I'm trying to configure Varnish in front of Drupal, and am just running some quick Apache Bench tests to see what sort of improvement I'm getting.
The specific ab command I'm running is: ab -n 15000 -c 300 -k -H 'Accept-Encoding: gzip,deflate' www.mysite.tld/some-page
Once I set concurrency higher than 300 or so, I start to see a real long tail on results:
Percentage of the requests served within a certain time (ms)
50% 2
66% 4
75% 4
80% 5
90% 7
95% 19
98% 45
99% 246
100% 5016 (longest request)
This long tail gets worse and worse as the concurrency goes up, but always seems to occur after 95% of connections (give or take).
For the same ab command as but with c at 500:
50% 1
66% 1
75% 1
80% 2
90% 5
95% 22
98% 365
99% 5060
100% 5061 (longest request)
For c=1000:
50% 1
66% 1
75% 2
80% 2
90% 5
95% 39
98% 5061
99% 27867
100% 27885 (longest request)
I've changed these Varnish settings:
thread_pool_add_delay 1 [milliseconds]
thread_pool_max 5000 [threads]
thread_pool_min 500 [threads]
Both the varnish machine and the machine I'm using for testing are on the same subdomain, and are in fact both virtual machines on the same vmsphere.
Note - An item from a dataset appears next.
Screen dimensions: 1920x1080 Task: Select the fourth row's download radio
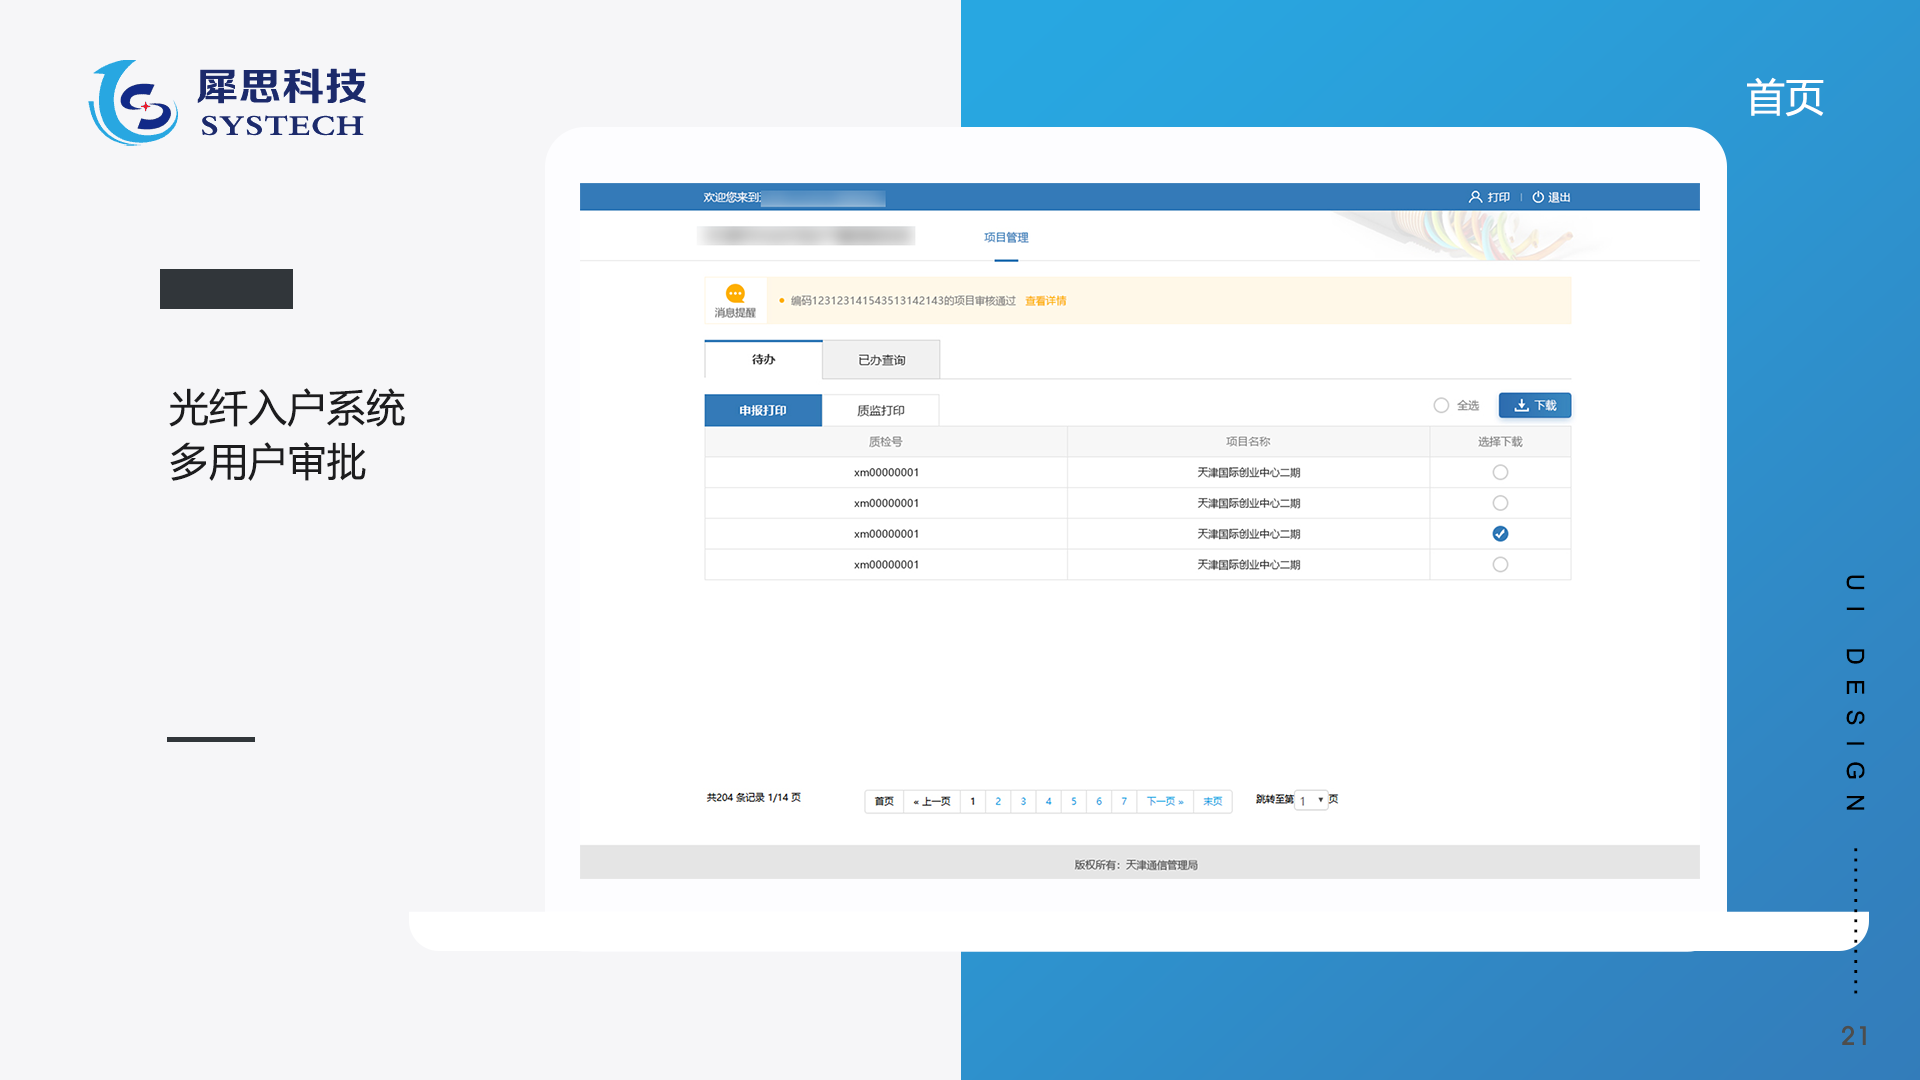tap(1500, 565)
Using siege shows a similar pattern.
Why is there this long tail? How can I get rid of it?
EDIT
I see these messages in dmesg while benchmarking:
[1469125.946204] TCP: Possible SYN flooding on port 80. Sending cookies.
[1469203.735802] TCP: Possible SYN flooding on port 80. Sending cookies.
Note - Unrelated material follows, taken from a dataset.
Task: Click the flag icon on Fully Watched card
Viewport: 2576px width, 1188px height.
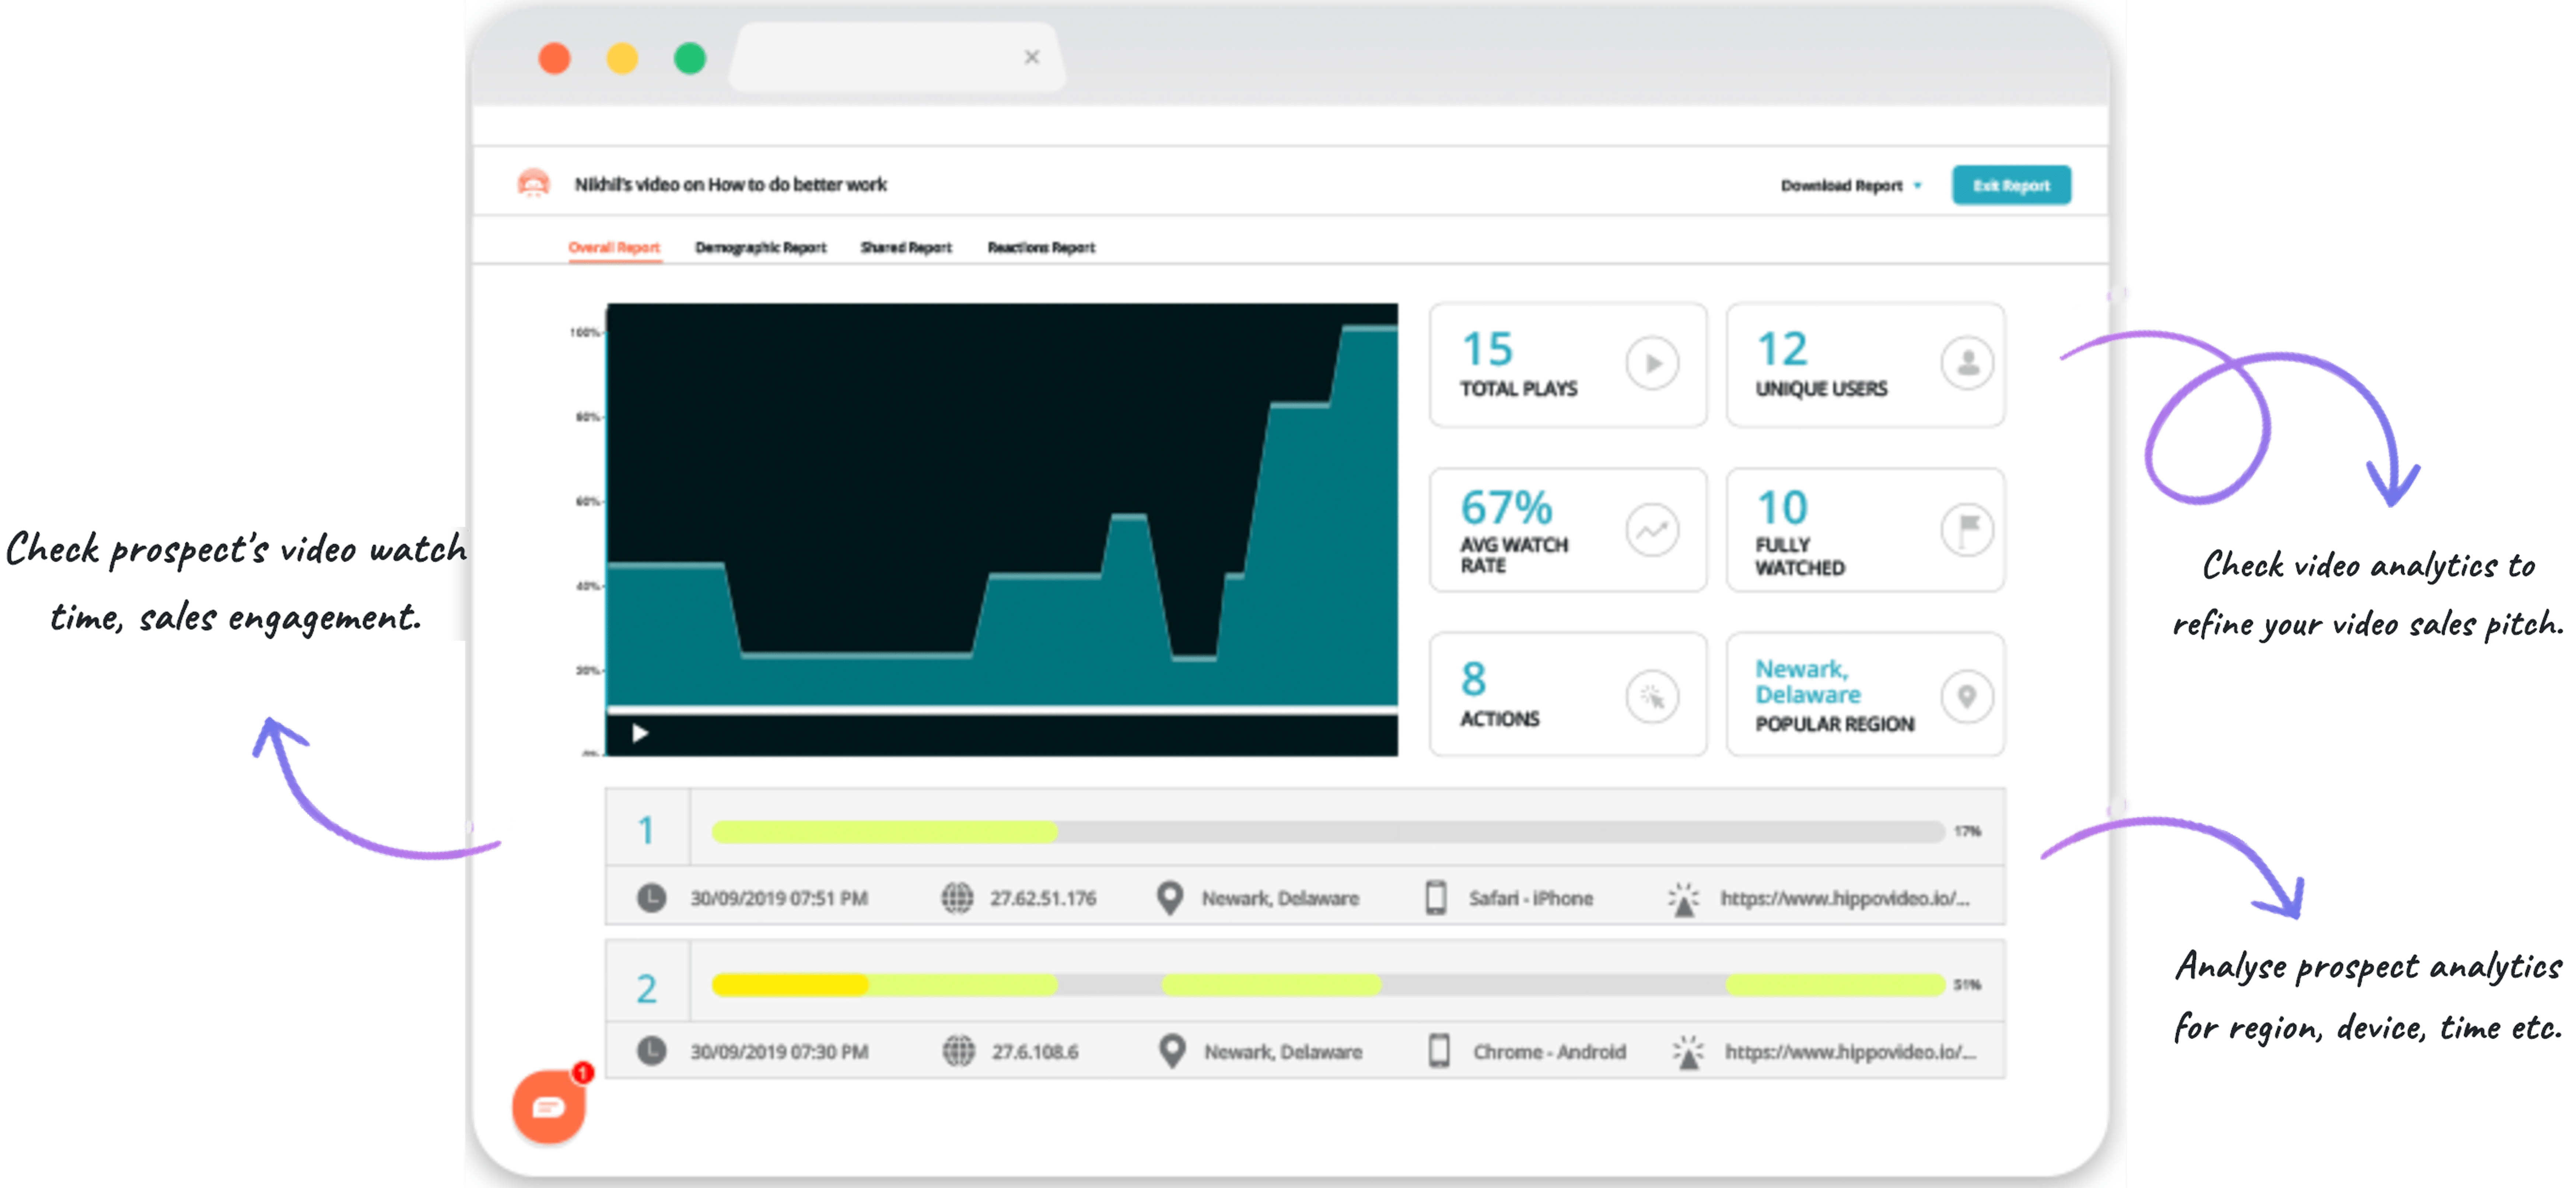Action: 1968,530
[1469276.171367] TCP: Possible SYN flooding on port 80. Sending cookies.
And I'll often see interesting things with sockets:
$ netstat -ant | grep 80 | awk '{print $6}' | sort | uniq -c | sort -n
1 TIME_WAIT
2 LISTEN
257 ESTABLISHED
437 CLOSE_WAIT
While benchmarking, usually it'll fly through requests 0 – 13500, then go very, very slow, only sometimes making it to 15000. If it doesn't make it, then connections go to CLOSE_WAIT – presumably because Apache Bench times out, so the socket isn't actually closed. But while waiting, there's usually a whole bunch of sockets just waiting at ESTABLISHED.
Is there something going on where the kernel is sending back syn cookies, which is somehow making my clients time out and try again?
EDIT 2
Although it's probably a terrible idea in practice, I did try disabling syn cookies:
sysctl -n net.ipv4.tcp_syncookies = 0
This provides a significantly better result – for c=1000, n=25000, the results look virtually the same as c=500, n=15000 above.
However, I've also come to realize that if I'm serving 3k requests/sec, then I'll actually be really close to hitting the limit of my outbound network pipe. So, I'll probably set my net parameters back to their defaults and not worry too much about my benchmark results. But I remain very curious about a) why syn cookies would cause this slowdown, when there's plenty of cpu on both machines and b) why, even with syn cookies disabled, I still see a similar result, just with higher c and n values.
Best Answer
I cannot see a problem with your benchmark result:
It means that 90% of all requests (or 13,500 of 15,000 requests) will be served within 7 ms.
I assume that the remaining 10% are requests that have been passed to the back-end (first time hit or updates). If a request has to be passed to the back-end you do not benchmark Varnish's performance but the performance of the back-end (e.g. Apache & mod_php).